Decisão autoritária: Moraes usa fantasma do 8 de janeiro para sufocar manifestações na Papuda
Sob o pretexto de evitar novos atos golpistas, ministro do STF proíbe protestos, manda desmontar acampamentos e ameaça prender manifestantes
O ministro Alexandre de Moraes, do Supremo Tribunal Federal, voltou a endurecer o tom e as ações ao determinar a retirada imediata de qualquer acampamento ou manifestação nos arredores do Complexo da Papuda, em Brasília — local onde está detido o ex-presidente Jair Bolsonaro.

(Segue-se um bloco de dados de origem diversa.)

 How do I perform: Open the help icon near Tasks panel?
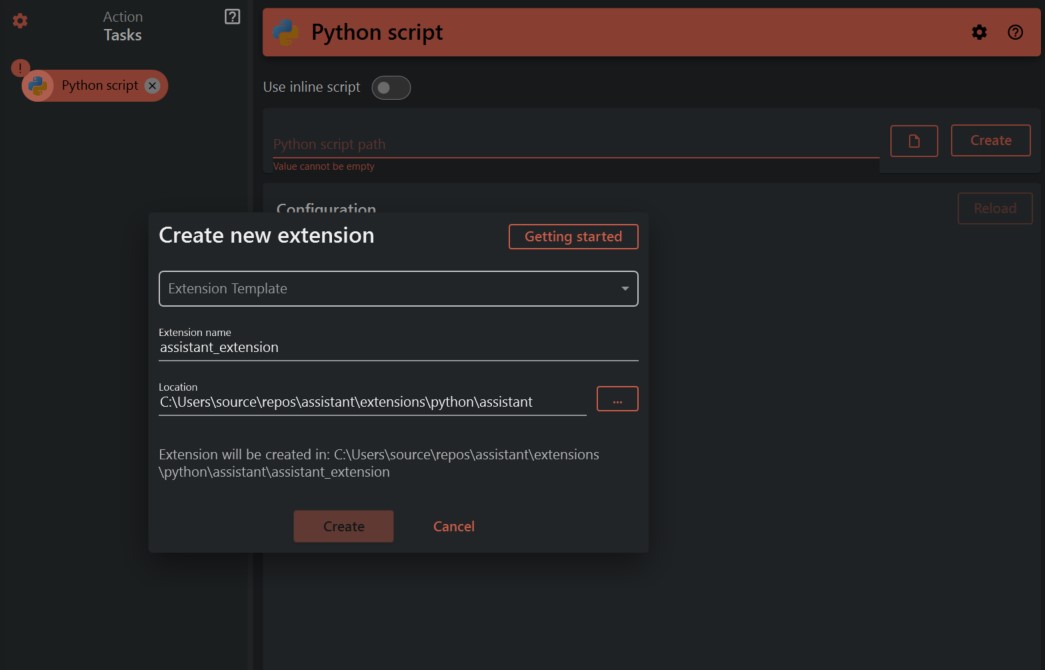coord(234,15)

A decisão, tomada nesta sexta-feira (23), também autoriza a prisão em flagrante de quem insistir em permanecer na área.
A medida atende a um pedido da Procuradoria-Geral da República, feito após a presença de apoiadores de Bolsonaro no local. No despacho, Moraes incluiu até mesmo a chamada “Caminhada da Paz”, organizada pelo deputado federal Nikolas Ferreira, como elemento de preocupação, apesar de o ato se apresentar publicamente como uma manifestação pacífica.
Em sua justificativa, o ministro voltou a recorrer aos ataques de 8 de janeiro de 2023, usando o episódio como argumento para impedir qualquer tipo de mobilização popular. Para Moraes, permitir a permanência de manifestantes seria repetir um “erro” do passado — ainda que não haja indícios concretos de tentativa de violência ou ruptura institucional no caso atual.
O problema é que, mais uma vez, direitos básicos como a liberdade de reunião e manifestação são tratados como ameaça automática à democracia. Moraes iguala protestos a atos criminosos, ignora diferenças claras entre mobilização política e vandalismo, e transforma prevenção em censura prévia.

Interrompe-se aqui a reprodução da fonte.